§ Source records:

··········

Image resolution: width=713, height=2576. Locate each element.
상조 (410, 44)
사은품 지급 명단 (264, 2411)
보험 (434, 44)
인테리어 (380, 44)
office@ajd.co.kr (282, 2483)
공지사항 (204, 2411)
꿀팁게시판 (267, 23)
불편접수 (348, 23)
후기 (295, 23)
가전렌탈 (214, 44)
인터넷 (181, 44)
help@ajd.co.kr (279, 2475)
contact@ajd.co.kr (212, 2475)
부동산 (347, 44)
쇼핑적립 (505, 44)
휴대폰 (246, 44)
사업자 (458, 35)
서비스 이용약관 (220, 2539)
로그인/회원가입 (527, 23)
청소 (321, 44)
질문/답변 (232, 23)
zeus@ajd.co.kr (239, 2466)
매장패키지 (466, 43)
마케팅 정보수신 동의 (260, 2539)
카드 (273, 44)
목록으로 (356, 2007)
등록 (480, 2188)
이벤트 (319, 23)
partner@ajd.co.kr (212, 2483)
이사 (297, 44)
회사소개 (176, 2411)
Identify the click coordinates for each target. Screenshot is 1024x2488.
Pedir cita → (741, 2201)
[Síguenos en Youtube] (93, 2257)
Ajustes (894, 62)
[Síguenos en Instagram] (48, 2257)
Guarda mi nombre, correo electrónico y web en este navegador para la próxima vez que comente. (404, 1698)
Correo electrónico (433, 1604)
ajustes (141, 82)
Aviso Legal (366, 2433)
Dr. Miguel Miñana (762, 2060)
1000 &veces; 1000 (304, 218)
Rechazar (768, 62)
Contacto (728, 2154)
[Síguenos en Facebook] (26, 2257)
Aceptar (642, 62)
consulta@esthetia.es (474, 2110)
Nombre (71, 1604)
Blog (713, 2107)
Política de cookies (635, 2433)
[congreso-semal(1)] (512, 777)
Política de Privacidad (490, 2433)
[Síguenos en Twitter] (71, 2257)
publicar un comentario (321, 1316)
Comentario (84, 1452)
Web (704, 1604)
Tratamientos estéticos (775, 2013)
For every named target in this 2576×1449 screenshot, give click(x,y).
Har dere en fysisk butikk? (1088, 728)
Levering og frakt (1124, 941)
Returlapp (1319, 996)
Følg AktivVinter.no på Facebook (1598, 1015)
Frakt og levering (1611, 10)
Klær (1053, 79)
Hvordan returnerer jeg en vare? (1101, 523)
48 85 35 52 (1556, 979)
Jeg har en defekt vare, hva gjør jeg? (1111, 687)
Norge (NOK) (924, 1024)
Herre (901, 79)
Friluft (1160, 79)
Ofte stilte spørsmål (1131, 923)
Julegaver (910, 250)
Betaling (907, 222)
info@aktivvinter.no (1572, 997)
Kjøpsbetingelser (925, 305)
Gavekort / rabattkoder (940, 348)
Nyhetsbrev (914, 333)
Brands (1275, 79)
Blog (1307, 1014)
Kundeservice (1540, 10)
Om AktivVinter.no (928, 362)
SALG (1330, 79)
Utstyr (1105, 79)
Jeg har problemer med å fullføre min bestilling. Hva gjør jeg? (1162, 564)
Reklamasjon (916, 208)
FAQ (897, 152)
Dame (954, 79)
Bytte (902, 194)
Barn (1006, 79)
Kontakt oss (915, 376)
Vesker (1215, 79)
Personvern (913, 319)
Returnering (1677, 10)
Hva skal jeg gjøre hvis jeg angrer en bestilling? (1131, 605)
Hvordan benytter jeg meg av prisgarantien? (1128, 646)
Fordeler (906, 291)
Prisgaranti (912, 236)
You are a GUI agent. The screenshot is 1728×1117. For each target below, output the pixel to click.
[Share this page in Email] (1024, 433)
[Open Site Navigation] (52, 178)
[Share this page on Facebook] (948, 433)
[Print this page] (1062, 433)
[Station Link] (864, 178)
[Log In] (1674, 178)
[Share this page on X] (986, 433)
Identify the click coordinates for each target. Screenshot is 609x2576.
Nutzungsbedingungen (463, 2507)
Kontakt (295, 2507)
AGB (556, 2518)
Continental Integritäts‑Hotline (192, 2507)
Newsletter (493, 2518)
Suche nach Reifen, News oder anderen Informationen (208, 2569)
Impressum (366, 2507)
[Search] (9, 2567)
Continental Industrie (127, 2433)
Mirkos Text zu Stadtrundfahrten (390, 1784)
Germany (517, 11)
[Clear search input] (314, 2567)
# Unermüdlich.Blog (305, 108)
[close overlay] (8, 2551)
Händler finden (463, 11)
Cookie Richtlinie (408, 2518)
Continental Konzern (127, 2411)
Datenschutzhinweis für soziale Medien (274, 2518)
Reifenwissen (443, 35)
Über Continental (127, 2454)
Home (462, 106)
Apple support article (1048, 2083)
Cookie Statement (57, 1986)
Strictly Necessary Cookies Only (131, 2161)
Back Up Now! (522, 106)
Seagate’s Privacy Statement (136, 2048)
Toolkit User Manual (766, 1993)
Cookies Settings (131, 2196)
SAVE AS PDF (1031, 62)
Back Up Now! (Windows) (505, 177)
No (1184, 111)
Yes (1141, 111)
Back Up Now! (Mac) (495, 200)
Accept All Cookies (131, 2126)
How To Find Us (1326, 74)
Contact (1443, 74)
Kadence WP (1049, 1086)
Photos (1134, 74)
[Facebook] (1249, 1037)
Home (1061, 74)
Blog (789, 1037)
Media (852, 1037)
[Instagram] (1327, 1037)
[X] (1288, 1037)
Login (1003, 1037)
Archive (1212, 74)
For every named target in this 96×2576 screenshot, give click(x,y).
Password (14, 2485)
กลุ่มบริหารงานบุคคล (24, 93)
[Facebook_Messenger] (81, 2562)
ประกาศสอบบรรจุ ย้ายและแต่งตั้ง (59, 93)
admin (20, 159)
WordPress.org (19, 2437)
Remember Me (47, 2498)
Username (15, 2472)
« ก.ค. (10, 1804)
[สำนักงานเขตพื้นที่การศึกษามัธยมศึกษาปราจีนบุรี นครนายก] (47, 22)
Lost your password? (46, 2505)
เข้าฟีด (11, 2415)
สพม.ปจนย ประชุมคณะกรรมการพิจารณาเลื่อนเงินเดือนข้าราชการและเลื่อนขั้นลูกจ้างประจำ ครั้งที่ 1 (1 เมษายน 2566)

··········

§ WHAT IS BEING ASKED: Return, line for line and unchanged, the data from its first line through the line containing "Correo electrónico (433, 1604)".

§ RESPONSE TO THIS EXERCISE:
Image resolution: width=713, height=2576. Locate each element.
상조 (410, 44)
사은품 지급 명단 (264, 2411)
보험 (434, 44)
인테리어 (380, 44)
office@ajd.co.kr (282, 2483)
공지사항 (204, 2411)
꿀팁게시판 (267, 23)
불편접수 (348, 23)
후기 (295, 23)
가전렌탈 (214, 44)
인터넷 (181, 44)
help@ajd.co.kr (279, 2475)
contact@ajd.co.kr (212, 2475)
부동산 (347, 44)
쇼핑적립 (505, 44)
휴대폰 (246, 44)
사업자 (458, 35)
서비스 이용약관 (220, 2539)
로그인/회원가입 (527, 23)
청소 (321, 44)
질문/답변 (232, 23)
zeus@ajd.co.kr (239, 2466)
매장패키지 (466, 43)
마케팅 정보수신 동의 (260, 2539)
카드 (273, 44)
목록으로 (356, 2007)
등록 (480, 2188)
이벤트 (319, 23)
partner@ajd.co.kr (212, 2483)
이사 (297, 44)
회사소개 (176, 2411)
Identify the click coordinates for each target. Screenshot is 1024x2488.
Pedir cita → (741, 2201)
[Síguenos en Youtube] (93, 2257)
Ajustes (894, 62)
[Síguenos en Instagram] (48, 2257)
Guarda mi nombre, correo electrónico y web en este navegador para la próxima vez que comente. (404, 1698)
Correo electrónico (433, 1604)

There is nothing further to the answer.